▶ TRY IT
Exactly reproduce the line containing "Image resolution: width=409, height=2576." together with every line after it, through the end of the entries, and give nothing more.

Pixel coordinate grounding data

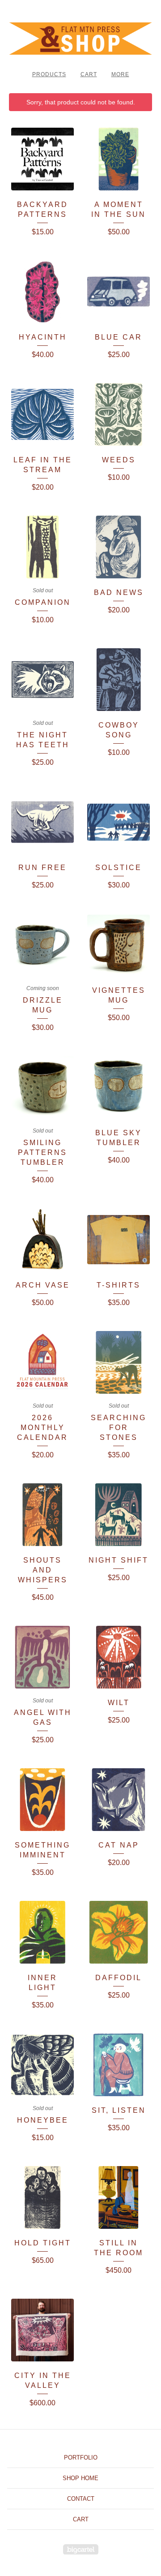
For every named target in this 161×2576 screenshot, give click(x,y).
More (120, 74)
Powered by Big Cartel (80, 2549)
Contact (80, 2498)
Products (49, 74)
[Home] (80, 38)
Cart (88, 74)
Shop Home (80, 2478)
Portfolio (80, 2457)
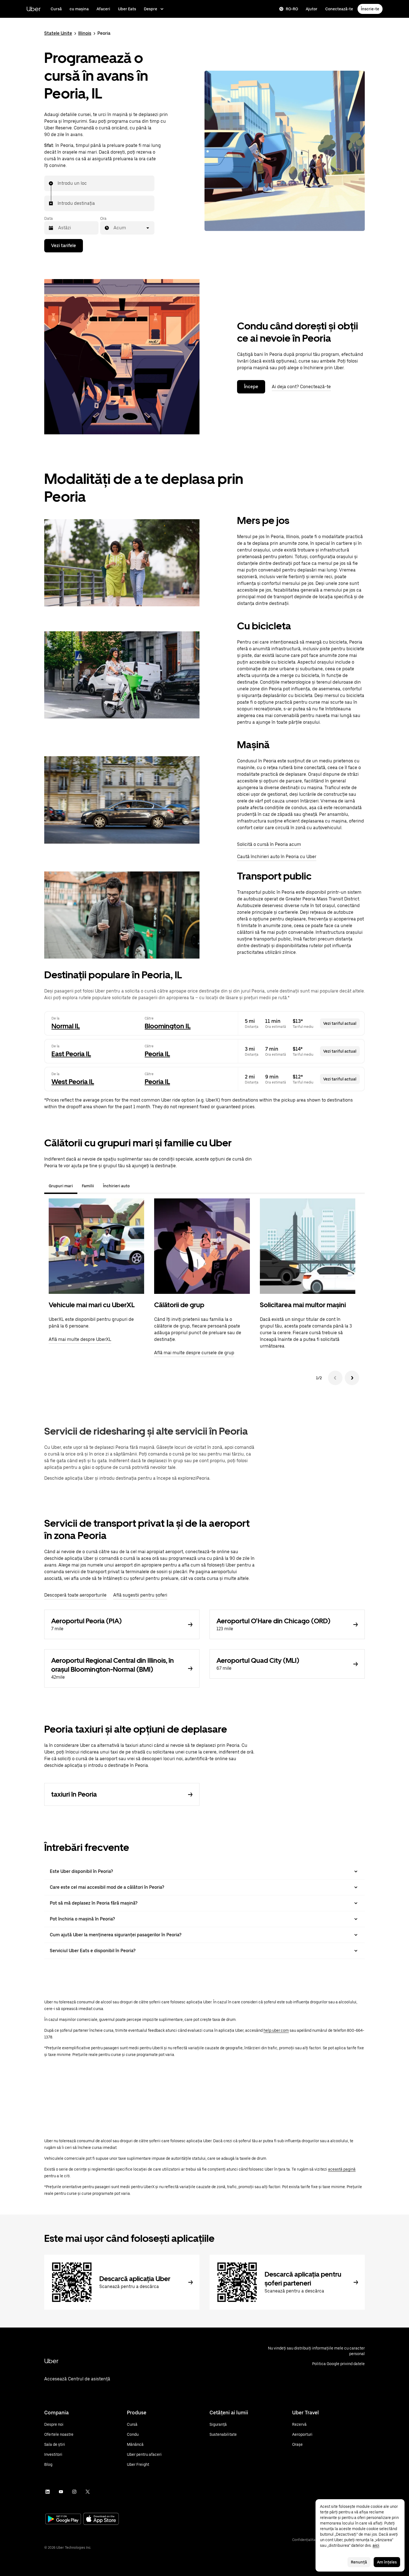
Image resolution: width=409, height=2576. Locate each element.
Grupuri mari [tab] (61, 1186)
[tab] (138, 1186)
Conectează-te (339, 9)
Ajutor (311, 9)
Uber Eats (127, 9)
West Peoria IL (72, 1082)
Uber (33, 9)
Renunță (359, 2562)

▶ SOLUTION TO THIS PROBLEM
Image resolution: width=409, height=2576. Locate each element.
Grupuri mari [tab] (61, 1186)
[tab] (138, 1186)
Conectează-te (339, 9)
Ajutor (311, 9)
Uber Eats (127, 9)
West Peoria IL (72, 1082)
Uber (33, 9)
Renunță (359, 2562)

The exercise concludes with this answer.